Your goal - Copy everything from the line containing "Where should I click to: Open" down to the line containing "coord(61,211)", replacing "smiley mood emoji" with "happy face icon" and leaving the rest unchanged. Omit the pictures.

Supplied entries -
::::::
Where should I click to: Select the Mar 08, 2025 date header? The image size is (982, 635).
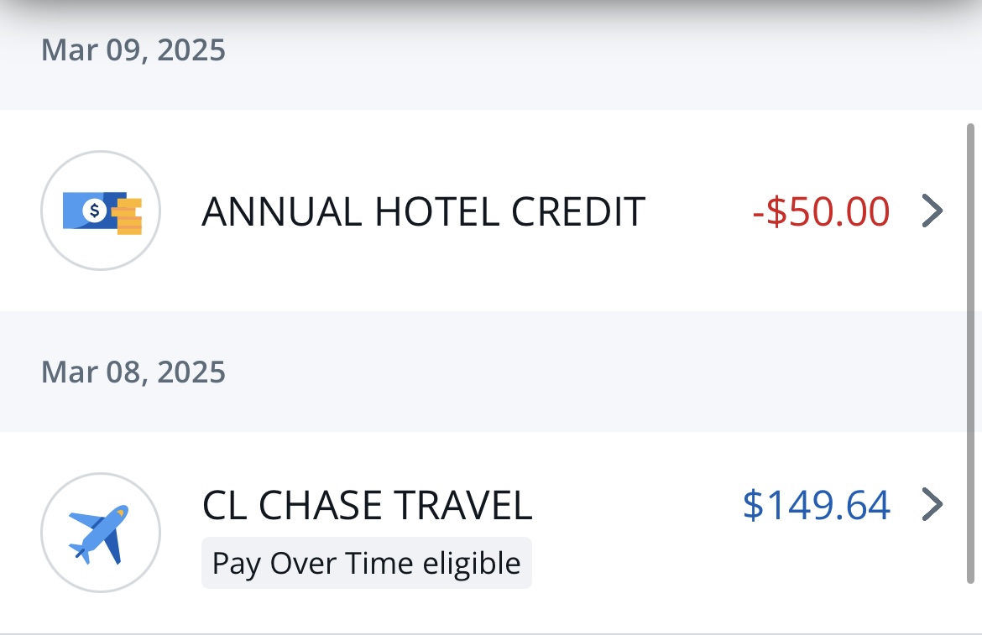pyautogui.click(x=133, y=372)
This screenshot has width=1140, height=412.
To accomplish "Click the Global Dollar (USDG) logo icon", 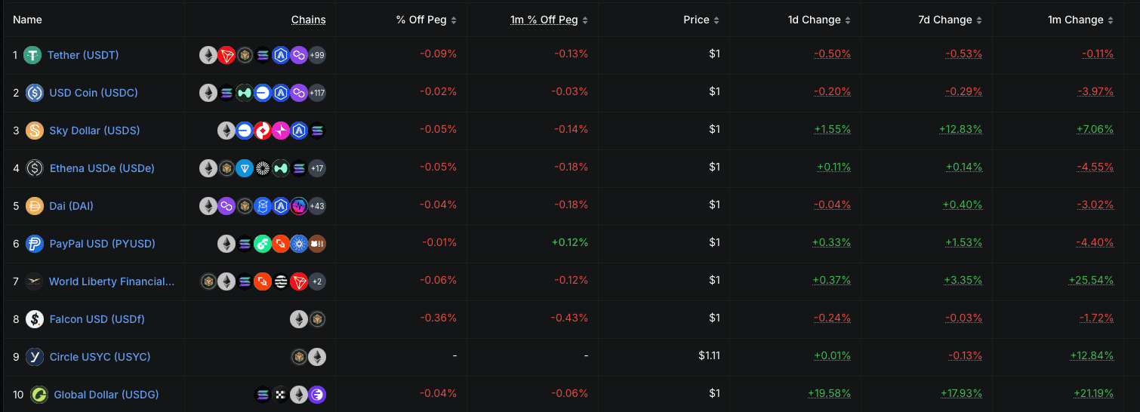I will (39, 395).
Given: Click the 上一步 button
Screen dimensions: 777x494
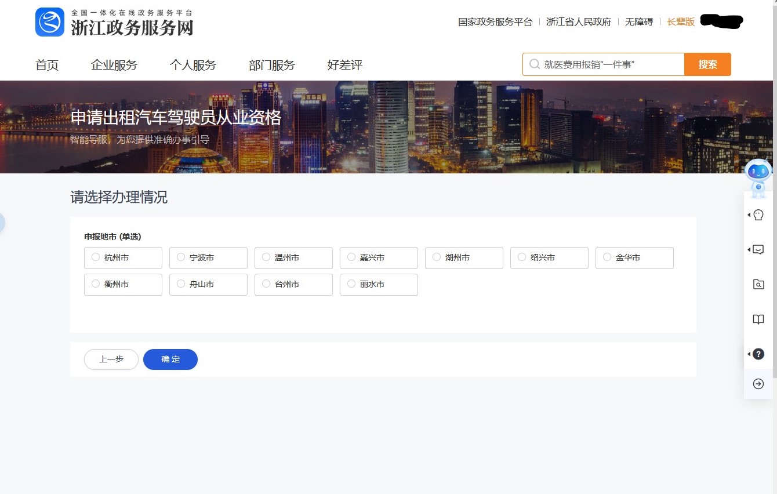Looking at the screenshot, I should click(x=111, y=359).
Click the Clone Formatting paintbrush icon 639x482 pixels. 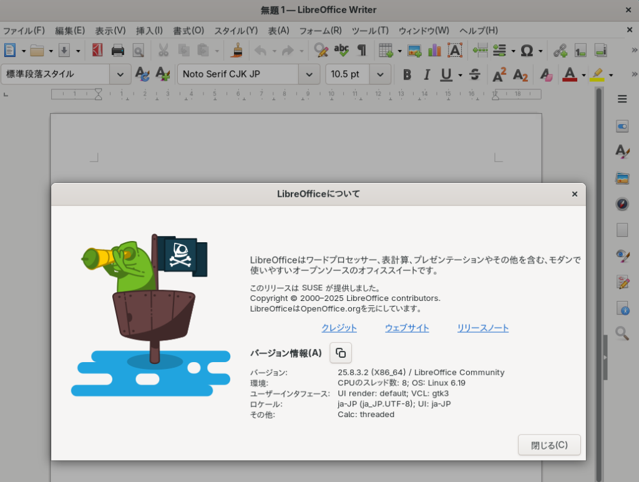click(x=237, y=51)
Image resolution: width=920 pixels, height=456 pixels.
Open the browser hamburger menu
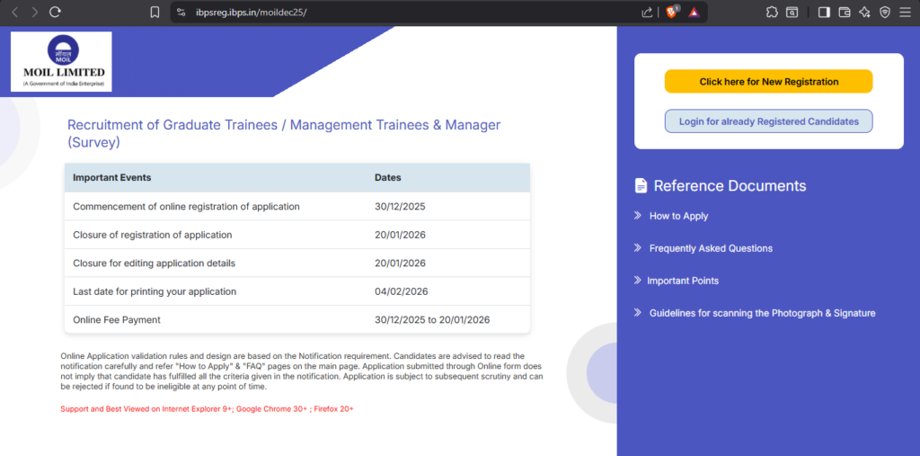point(906,13)

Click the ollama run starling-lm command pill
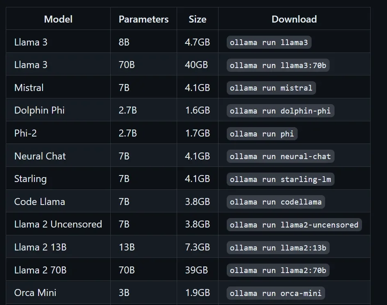tap(280, 179)
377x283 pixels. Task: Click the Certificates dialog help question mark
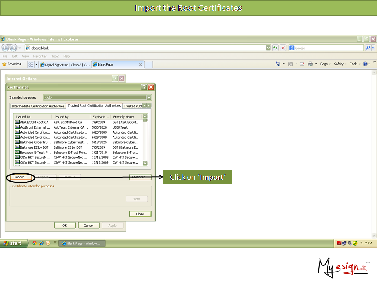(144, 87)
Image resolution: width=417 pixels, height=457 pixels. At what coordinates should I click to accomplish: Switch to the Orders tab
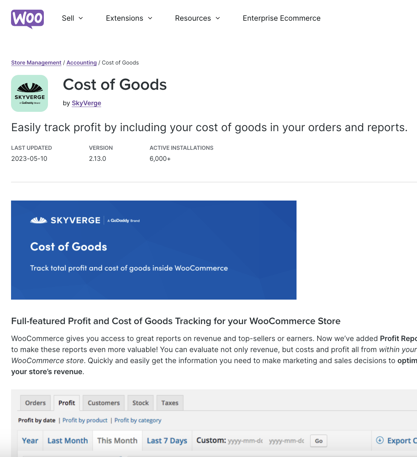tap(35, 402)
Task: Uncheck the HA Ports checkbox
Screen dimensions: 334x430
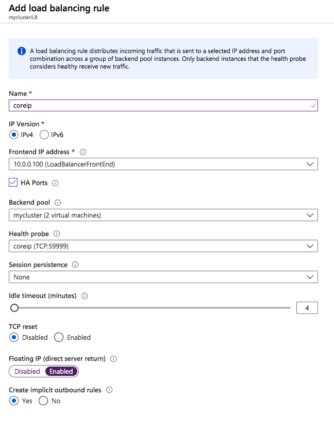Action: point(13,183)
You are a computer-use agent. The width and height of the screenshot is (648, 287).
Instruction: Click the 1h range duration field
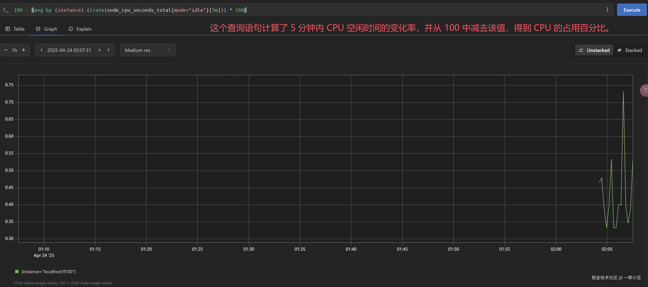(15, 50)
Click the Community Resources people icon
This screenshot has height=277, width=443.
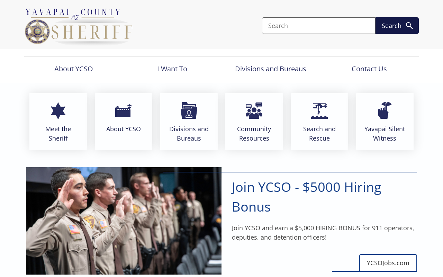[x=254, y=110]
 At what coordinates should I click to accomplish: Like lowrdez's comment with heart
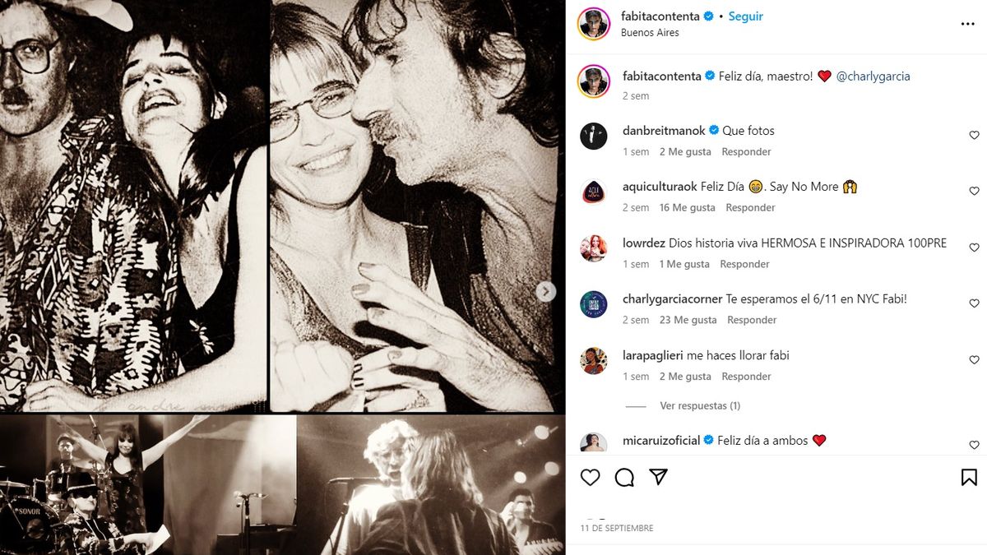click(x=975, y=247)
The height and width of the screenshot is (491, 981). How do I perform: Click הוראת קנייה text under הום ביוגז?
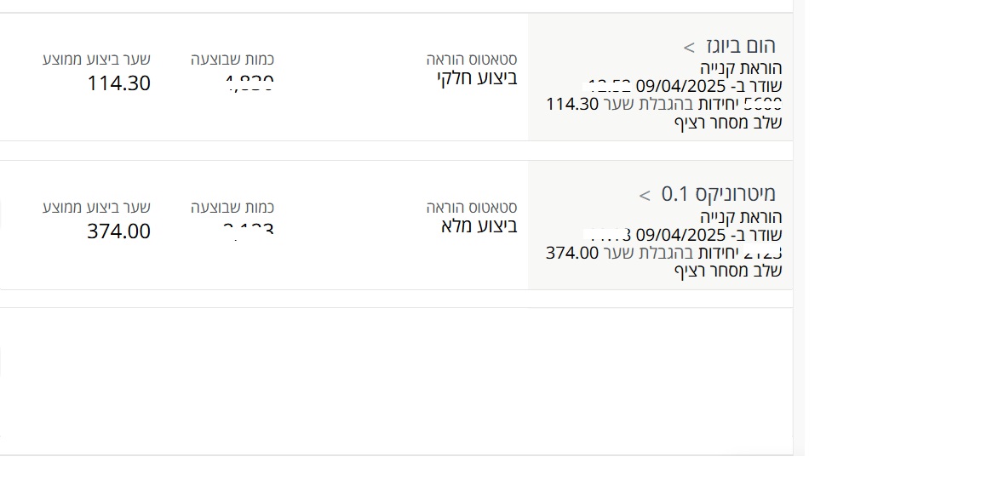[x=741, y=68]
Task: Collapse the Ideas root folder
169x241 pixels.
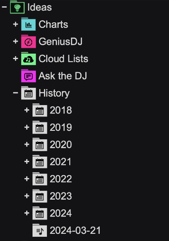Action: 4,7
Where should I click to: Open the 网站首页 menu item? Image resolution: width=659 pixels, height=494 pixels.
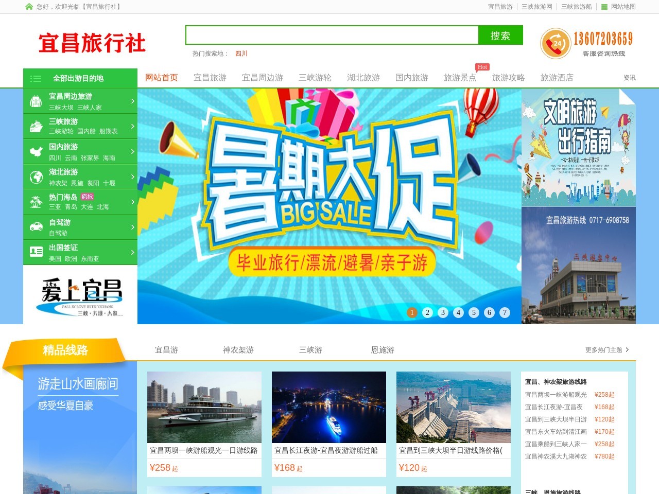[x=161, y=78]
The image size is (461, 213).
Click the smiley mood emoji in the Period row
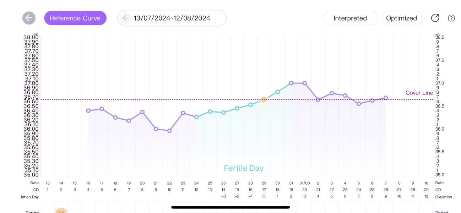coord(61,211)
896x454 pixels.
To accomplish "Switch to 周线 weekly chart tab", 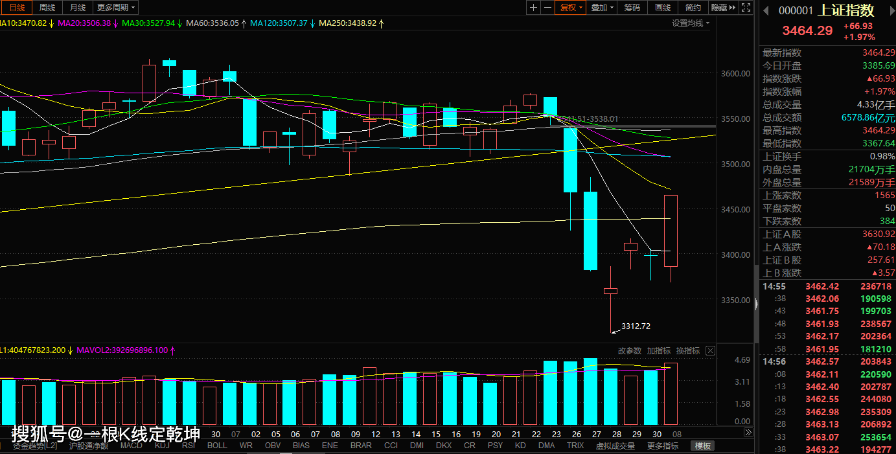I will click(x=47, y=8).
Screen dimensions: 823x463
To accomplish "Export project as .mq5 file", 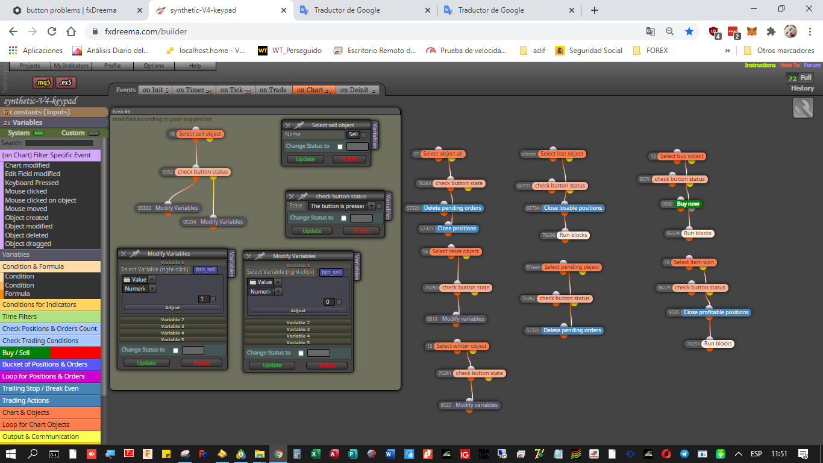I will [x=43, y=83].
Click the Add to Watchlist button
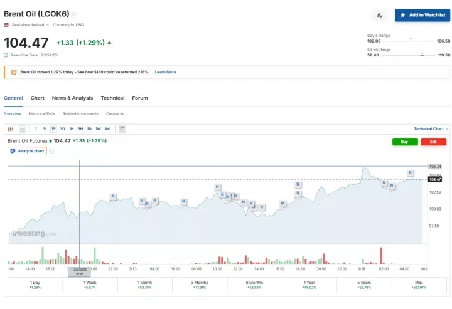This screenshot has width=452, height=309. tap(422, 15)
::::::
Full output -
Where should I click to: Open the 网站首页 menu item? Image resolution: width=659 pixels, height=494 pixels.
[x=161, y=78]
The image size is (461, 213).
Click the happy face icon in the Period row
coord(61,211)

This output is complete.